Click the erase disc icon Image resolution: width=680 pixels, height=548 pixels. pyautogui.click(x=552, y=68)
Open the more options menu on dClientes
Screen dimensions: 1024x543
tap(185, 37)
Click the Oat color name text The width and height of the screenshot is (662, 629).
#####
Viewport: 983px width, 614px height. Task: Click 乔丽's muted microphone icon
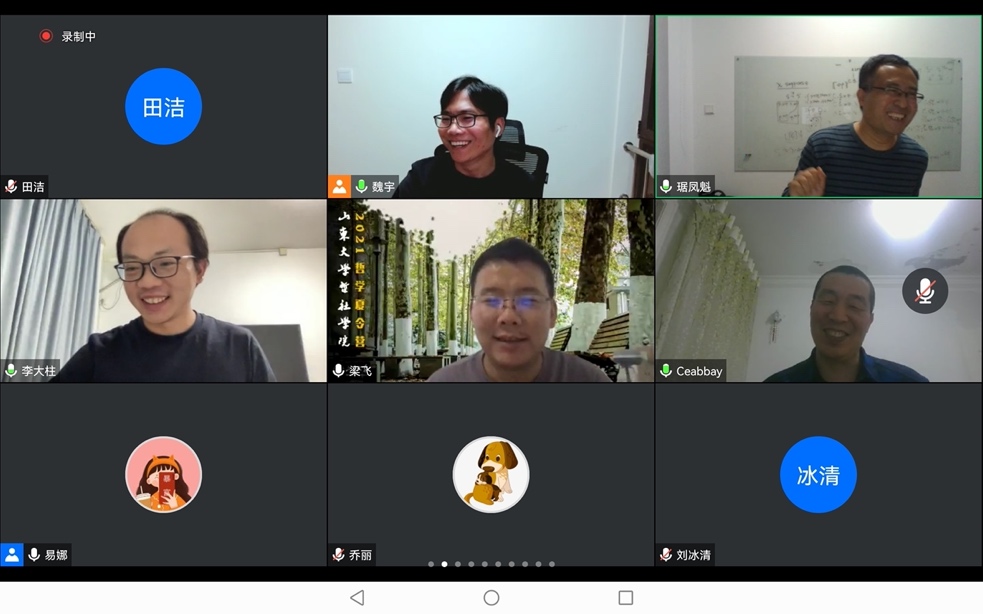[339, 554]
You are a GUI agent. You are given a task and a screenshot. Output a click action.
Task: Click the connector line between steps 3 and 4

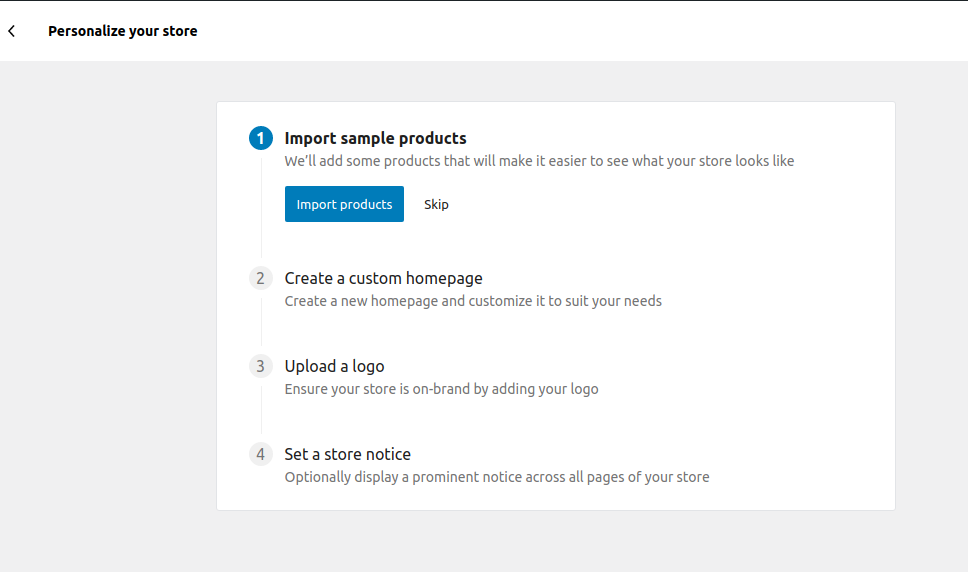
#####
Exercise brief – Please filter the entries above down to the lines holding "screenshot" and copy them.

Answer area –
Click the Oat color name text The width and height of the screenshot is (662, 629).
You are a GUI agent. You are given a task and a screenshot. Output a click action.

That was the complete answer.